## Quoted passage
An option is, in effect, a useful way to keep an offer open. There are two ways of looking at it -

The two contract view

The option itself constitutes a contract - which requires the offer to remain on the table for a specified period. If the option is exercised, then another contract comes into being at that time.

The one contract view

A contract comes into being when the option is granted, but it is subject to a condition subsequent, such that if the condition is not fulfilled, the contract terminates. Automatic termination unless something further is done, looks a bit like the creature we mentioned earlier - the contract which excludes all liability. If a contract is established which terminates automatically unless something further is done, it looks a bit like a contract without obligations (at least for the grantee) - nevertheless, it is a well established part of our law.

Goldsbrough Mort v Quinn - Conditional contract or irrevocable offer?

(1910) 10 CLR 674 High Court of Australia on appeal Sup Ct NSW

The defendant gave the plaintiff an option with regard to the purchase and lease of land. The option was to last for one week. Before the expiry of that time, defendant repudiated the option, saying it had resulted from a mistake. Plaintiff accepted the offer within the week.

The court re-iterated the standard view that a mere promise to leave an offer open for a period of time makes no difference - it is unenforceable. But if there is consideration for the promise it becomes binding - "an option given for value is not revocable". One of the judges took the view that what we have is a conditional contract. Another took the view that we have 2 contracts - a unilateral contract that the offer would stay open. An injunction could have been used to prevent a sale to another during that time. Otherwise, an acceptance turns the position of optionee to that of vendee. That has been done here. When the judge says that specific performance of the original agreement is not only inappropriate but also impossible, what does he mean?One can of course obtain specific performance of the main agreement.

## Set exercise 1
In the passage on options, how long was the option in Goldsbrough Mort v Quinn meant to last?
The passage on options has no connection to the rows.

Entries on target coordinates
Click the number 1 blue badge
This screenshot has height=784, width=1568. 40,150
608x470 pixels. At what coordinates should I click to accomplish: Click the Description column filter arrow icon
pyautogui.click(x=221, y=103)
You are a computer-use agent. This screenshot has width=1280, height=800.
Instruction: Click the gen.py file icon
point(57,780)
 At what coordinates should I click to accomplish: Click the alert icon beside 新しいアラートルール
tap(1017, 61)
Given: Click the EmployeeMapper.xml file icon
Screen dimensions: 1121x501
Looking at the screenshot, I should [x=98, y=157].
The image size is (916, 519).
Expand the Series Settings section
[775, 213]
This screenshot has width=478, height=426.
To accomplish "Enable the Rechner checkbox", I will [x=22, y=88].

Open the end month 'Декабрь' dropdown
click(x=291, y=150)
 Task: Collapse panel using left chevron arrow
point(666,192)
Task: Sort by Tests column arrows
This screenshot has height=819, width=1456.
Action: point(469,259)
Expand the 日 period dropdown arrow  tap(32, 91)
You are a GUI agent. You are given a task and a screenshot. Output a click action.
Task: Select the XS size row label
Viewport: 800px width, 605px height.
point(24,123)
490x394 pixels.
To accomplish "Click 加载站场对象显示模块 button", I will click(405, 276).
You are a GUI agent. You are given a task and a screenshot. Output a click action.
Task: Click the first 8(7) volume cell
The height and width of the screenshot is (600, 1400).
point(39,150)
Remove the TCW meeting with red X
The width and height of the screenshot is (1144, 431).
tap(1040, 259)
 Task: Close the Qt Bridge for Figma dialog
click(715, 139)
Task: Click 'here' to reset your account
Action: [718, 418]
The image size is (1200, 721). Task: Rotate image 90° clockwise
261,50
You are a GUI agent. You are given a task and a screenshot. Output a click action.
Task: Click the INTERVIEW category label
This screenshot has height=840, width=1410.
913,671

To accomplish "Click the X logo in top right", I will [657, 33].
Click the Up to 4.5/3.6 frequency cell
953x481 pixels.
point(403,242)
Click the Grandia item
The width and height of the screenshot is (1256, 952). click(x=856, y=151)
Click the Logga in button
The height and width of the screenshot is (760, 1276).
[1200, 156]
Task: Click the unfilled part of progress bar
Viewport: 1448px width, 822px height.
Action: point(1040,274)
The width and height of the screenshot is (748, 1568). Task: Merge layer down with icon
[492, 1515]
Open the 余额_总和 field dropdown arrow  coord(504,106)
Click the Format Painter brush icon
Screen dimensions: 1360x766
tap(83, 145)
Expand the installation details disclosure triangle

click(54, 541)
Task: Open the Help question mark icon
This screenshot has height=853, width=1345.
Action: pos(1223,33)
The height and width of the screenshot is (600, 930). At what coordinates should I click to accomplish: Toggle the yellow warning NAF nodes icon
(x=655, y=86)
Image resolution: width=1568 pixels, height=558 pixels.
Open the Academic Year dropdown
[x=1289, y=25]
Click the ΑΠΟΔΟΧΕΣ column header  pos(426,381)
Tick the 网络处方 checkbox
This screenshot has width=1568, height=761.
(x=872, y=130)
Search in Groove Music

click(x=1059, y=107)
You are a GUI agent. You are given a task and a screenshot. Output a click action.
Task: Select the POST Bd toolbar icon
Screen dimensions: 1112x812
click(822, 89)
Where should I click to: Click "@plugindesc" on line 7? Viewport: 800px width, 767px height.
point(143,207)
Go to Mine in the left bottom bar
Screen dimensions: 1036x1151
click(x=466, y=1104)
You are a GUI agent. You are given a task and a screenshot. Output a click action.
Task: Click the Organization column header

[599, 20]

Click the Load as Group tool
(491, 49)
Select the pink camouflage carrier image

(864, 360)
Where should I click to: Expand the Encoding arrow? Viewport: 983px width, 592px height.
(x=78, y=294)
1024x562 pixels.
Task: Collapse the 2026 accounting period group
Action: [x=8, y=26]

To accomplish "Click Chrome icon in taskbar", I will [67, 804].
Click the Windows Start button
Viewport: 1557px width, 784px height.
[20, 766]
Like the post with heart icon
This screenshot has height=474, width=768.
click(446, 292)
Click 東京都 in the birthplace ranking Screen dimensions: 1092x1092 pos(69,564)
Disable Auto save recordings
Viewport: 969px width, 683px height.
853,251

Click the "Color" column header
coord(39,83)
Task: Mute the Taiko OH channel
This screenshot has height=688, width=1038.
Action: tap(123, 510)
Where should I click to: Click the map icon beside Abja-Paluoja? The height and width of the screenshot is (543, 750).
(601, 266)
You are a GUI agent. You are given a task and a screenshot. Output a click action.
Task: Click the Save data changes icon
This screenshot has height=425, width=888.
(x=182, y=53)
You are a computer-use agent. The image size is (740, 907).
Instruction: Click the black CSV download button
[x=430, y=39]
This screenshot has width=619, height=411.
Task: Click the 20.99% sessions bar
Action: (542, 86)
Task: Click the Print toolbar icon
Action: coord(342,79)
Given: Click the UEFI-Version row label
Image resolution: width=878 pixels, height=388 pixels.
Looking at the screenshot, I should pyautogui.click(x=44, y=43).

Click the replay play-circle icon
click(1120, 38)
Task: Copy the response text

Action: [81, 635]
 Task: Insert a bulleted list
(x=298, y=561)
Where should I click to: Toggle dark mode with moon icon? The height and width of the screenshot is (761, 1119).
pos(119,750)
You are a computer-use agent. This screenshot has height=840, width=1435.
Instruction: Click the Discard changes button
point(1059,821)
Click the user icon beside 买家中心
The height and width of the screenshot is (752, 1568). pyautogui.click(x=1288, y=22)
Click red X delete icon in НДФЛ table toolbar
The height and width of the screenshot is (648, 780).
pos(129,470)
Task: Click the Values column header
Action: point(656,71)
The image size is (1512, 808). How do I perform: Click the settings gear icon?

## Set exercise 2
Count the lines of the rows that contain the string "label", treating uppercase and lowercase as different, and give only the number.

## Written response 1
One week.

## Written response 2
3